The Australian Privacy Commissioner found Veda had breached privacy rules when it sold commercial products to consumers who simply wanted a copy of their credit report, which, by law, they’re able to access for free once a year.

Commissioner Timothy Pilgrim said Veda “interfered” with the privacy of these customers by charging for “expedited” delivery of a credit report, even though the person hadn’t accessed a report in the previous 12 months, and for failing to prominently state their rights.  He also determined Veda didn’t take reasonable steps to ensure the free option was as available and easy to identify as the commercial product, and used and disclosed personal information for the purposes of direct marketing.

Gerard Brody, CEO of Consumer Action, said Veda set up its websites and phone service in a way that drove consumers towards its commercial products.

“We call on any and all consumers impacted by this decision to contact Veda as soon as possible to receive your refund,” he said.  A consumer may want to view their credit report as it contains their personal details, borrowing and repayment history, defaults, and more. A credit application may be rejected depending on the information in the file.

Veda currently charges $79.95 for a credit report in one business day. Its free option is “dispatched” in 10 days.

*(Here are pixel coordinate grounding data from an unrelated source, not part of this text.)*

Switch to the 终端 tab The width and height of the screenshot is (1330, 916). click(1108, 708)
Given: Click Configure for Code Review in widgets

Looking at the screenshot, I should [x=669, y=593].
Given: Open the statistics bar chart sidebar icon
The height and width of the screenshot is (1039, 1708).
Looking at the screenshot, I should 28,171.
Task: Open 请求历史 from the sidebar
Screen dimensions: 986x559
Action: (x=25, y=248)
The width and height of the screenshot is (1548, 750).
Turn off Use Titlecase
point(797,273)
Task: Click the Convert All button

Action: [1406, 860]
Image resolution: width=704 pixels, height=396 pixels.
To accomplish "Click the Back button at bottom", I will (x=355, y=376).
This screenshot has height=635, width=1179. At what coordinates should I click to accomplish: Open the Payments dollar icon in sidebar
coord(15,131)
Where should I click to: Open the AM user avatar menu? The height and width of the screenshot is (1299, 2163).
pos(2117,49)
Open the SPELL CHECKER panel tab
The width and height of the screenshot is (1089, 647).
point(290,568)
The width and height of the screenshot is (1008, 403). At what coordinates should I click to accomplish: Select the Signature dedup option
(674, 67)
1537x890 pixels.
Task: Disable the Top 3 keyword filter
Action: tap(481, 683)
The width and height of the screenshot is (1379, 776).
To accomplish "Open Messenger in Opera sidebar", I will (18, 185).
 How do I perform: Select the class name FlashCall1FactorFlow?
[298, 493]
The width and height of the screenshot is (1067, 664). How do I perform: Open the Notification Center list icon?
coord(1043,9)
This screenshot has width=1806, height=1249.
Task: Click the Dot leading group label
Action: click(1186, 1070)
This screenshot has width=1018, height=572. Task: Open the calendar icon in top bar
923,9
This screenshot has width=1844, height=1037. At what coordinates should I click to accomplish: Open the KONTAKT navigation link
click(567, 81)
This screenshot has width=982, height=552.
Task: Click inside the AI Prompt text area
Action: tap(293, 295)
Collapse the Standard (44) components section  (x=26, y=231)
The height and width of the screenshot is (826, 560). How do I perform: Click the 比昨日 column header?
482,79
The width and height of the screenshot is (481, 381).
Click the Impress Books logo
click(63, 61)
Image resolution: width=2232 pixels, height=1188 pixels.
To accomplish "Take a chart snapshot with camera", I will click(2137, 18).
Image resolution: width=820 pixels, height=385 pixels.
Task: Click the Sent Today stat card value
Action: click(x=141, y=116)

A Veda spokeswoman said more than 250,000 Australians were accessing a free Veda credit report each year. “Veda will be taking action in relation to two complaints: Within six months we will enable phone requests for free credit files, in the same way as may be made for premium products,” she said.  “Customers who purchased a $69.95 MyCreditFile express credit report on or after 12 March 2014 may be eligible for a refund – Veda will be alerting eligible customers.”